• What you will do:
a) In the documentation excerpt, what is the Nipype default value of the environ input?
b) Write out, word for word, the passage of the documentation excerpt from "Wrapped executable: wb_command" up to and including "cifticreatedensescalar = CiftiCreateDenseScalar()".

• Text section:
* start *
Wrapped executable: wb_command -cifti-create-dense-scalar.

Extract volumetric data from CIFTI file (.dtseries).

Other structures can also be extracted. The input cifti file must have a brain models mapping on the chosen dimension, columns for .dtseries,

Examples

>>> cifticreatedensescalar = CiftiCreateDenseScalar()
>>> cifticreatedensescalar.inputs.out_file = 'sub_01_task-rest.dscalar.nii'
>>> cifticreatedensescalar.inputs.left_metric = 'sub_01_task-rest_hemi-L.func.gii'
>>> cifticreatedensescalar.inputs.left_metric = 'sub_01_task-rest_hemi-R.func.gii'
>>> cifticreatedensescalar.inputs.volume_data = 'sub_01_task-rest_subcortical.nii.gz'
>>> cifticreatedensescalar.inputs.structure_label_volume = 'sub_01_task-rest_labels.nii.gz'
>>> cifticreatedensescalar.cmdline
wb_command -cifti-create-dense-scalar 'sub_01_task-rest.dscalar.nii'         -left-metric 'sub_01_task-rest_hemi-L.func.gii'         -right-metric 'sub_01_task-rest_hemi-R.func.gii'         -volume-data 'sub_01_task-rest_subcortical.nii.gz' 'sub_01_task-rest_labels.nii.gz'

Optional Inputs:

• args (a string) – Additional parameters to the command. Maps to a command-line argument: %s.

• environ (a dictionary with keys which are a bytes or None or a value of class ‘str’ and with values which are a bytes or None or a value of class ‘str’) – Environment variables. (Nipype default value: {})

• left_metric (a pathlike object or string representing an existing file) – The input surface data from the left hemisphere. Maps to a command-line argument: -left-metric %s (position: 1).
* end *
• Data extract:
* start *
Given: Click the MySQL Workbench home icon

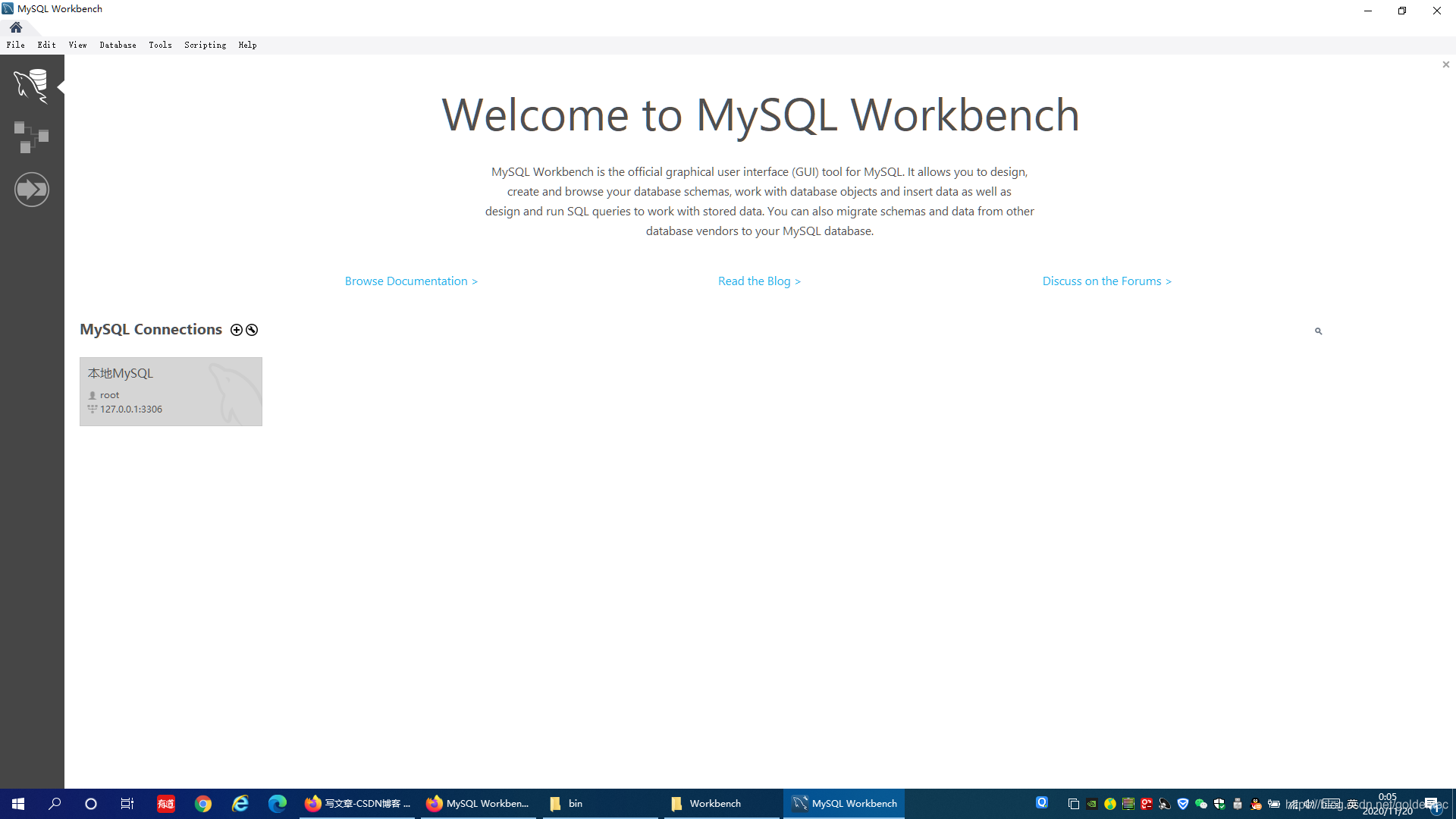Looking at the screenshot, I should coord(16,27).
* end *
• Outputs for the tasks:
a) An empty dictionary, {}.

b)
Wrapped executable: wb_command -cifti-create-dense-scalar.

Extract volumetric data from CIFTI file (.dtseries).

Other structures can also be extracted. The input cifti file must have a brain models mapping on the chosen dimension, columns for .dtseries,

Examples

>>> cifticreatedensescalar = CiftiCreateDenseScalar()